American Enterprise Institute Visiting Fellow Roslyn Layton said development of the Internet and mobile communications were unqualified successes since 1996, but said the FCC could do better. "Reducing regulatory barriers to entry, not adding more, should be job number 1," she said. "Nine lawsuits against the FCC suggest the agency has lost its way, that process reform is long overdue, and that Congress needs to step up oversight." She backed a new law that would "replace the Communications Act with a simple Digital Act that sets up a common framework for all networks, technologies, services and applications. No one technology should be favored over any other."
Former FCC Commissioner Harold Furchtgott-Roth and Arielle Roth, fellows at the Hudson Institute, analyzed Telecom Act questions in FCLJ paper. (Furchtgott-Roth also worked on the law as a staffer, for Rep.
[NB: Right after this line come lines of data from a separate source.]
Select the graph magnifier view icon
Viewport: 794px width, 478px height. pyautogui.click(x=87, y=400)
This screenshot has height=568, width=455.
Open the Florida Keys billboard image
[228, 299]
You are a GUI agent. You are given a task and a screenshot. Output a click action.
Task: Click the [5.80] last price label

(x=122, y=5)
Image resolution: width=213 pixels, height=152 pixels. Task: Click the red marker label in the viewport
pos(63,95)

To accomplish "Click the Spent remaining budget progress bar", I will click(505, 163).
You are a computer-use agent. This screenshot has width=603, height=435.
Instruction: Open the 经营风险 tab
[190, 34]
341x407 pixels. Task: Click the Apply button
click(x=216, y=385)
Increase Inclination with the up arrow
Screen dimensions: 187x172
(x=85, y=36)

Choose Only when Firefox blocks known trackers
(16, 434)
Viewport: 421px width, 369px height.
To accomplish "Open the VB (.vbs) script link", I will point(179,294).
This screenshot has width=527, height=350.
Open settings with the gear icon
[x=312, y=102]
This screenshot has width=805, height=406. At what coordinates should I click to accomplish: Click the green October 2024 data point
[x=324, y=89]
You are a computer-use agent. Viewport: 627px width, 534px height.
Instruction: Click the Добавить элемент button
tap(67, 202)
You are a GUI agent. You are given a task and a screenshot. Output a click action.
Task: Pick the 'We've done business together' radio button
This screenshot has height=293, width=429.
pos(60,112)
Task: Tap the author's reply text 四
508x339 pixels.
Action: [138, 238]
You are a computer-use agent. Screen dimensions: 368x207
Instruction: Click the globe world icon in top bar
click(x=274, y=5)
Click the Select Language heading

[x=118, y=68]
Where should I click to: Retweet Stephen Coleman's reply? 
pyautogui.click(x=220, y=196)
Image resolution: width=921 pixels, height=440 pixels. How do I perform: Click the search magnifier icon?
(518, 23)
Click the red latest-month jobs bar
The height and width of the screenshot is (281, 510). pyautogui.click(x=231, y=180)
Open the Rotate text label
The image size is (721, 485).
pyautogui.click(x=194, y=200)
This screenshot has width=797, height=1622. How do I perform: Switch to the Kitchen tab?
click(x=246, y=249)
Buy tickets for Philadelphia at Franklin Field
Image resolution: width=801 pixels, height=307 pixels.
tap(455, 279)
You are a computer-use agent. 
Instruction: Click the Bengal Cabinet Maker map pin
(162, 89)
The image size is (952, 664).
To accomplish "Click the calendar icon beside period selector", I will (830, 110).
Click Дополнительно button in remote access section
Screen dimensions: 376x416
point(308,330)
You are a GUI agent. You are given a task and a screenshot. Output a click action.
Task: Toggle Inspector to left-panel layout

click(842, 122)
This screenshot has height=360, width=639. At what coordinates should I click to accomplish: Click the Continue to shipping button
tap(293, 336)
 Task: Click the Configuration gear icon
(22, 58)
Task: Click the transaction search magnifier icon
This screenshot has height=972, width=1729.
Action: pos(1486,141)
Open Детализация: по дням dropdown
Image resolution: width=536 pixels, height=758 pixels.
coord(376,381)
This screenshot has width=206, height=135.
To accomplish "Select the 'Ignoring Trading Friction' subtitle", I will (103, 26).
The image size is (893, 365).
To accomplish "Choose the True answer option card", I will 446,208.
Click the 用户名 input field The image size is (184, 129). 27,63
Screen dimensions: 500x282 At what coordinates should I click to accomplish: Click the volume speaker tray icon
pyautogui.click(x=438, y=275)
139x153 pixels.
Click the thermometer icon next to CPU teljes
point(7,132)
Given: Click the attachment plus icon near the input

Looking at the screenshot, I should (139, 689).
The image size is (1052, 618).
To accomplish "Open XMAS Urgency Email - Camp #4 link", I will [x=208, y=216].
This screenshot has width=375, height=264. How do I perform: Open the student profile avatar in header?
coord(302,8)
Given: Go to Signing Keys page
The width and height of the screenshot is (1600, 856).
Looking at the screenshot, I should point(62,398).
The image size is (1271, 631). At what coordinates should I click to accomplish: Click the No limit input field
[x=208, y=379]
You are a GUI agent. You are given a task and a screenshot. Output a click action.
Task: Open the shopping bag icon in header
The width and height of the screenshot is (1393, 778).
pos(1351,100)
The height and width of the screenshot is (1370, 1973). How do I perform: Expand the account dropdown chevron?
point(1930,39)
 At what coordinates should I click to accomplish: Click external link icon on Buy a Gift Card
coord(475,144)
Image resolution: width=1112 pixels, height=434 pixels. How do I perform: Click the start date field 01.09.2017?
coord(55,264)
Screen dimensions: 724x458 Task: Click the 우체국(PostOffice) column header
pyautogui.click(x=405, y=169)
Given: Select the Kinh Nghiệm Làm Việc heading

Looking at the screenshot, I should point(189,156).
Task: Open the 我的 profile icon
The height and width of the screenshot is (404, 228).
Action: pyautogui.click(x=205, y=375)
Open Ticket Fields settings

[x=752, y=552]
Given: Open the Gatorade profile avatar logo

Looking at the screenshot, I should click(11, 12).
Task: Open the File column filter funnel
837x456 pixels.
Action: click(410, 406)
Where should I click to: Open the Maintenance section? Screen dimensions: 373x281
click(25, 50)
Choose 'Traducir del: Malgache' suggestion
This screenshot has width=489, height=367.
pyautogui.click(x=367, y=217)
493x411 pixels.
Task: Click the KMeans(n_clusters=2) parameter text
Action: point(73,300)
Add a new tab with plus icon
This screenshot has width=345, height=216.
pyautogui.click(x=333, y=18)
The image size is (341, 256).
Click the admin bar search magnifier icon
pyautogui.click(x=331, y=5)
Tom Bliley, R-Va.) "None of the drafters of the 1996 Act could have predicted the state of the communications sector on the occasion of its twentieth anniversary," they concluded. "And no one knows what the next twenty years will bring. But one thing is sure: the fate of the 1996 Act will remain contentious. Calls for a new statute will intensify as long as technology progresses at a feverish pace. The 1996 Act was a rare accomplishment by the 104th Congress. Whether a future Congress will be up to the task is yet to be determined."
Phoenix Center officials critiqued the 1996 Act's unbundling provisions. "While unbundling may have been a sensible policy for the monopoly communications world of 1996 (but recognizing the incentives problems were unavoidable), the presence of inter- and intra-modal competition and the inherent incentive problems with unbundling make it unsuitable for today's marketplace," said Chief Economist George Ford and President Larry Spiwak in a summary of another FCLJ paper. "Instead, the United States needs a new policy regime for the communications market of the 21st century. Hopefully, with the benefit of hindsight and lessons learned from the U.S. unbundling experience, future regulatory interventions in the competitive communications marketplace will proceed with more humility and wisdom."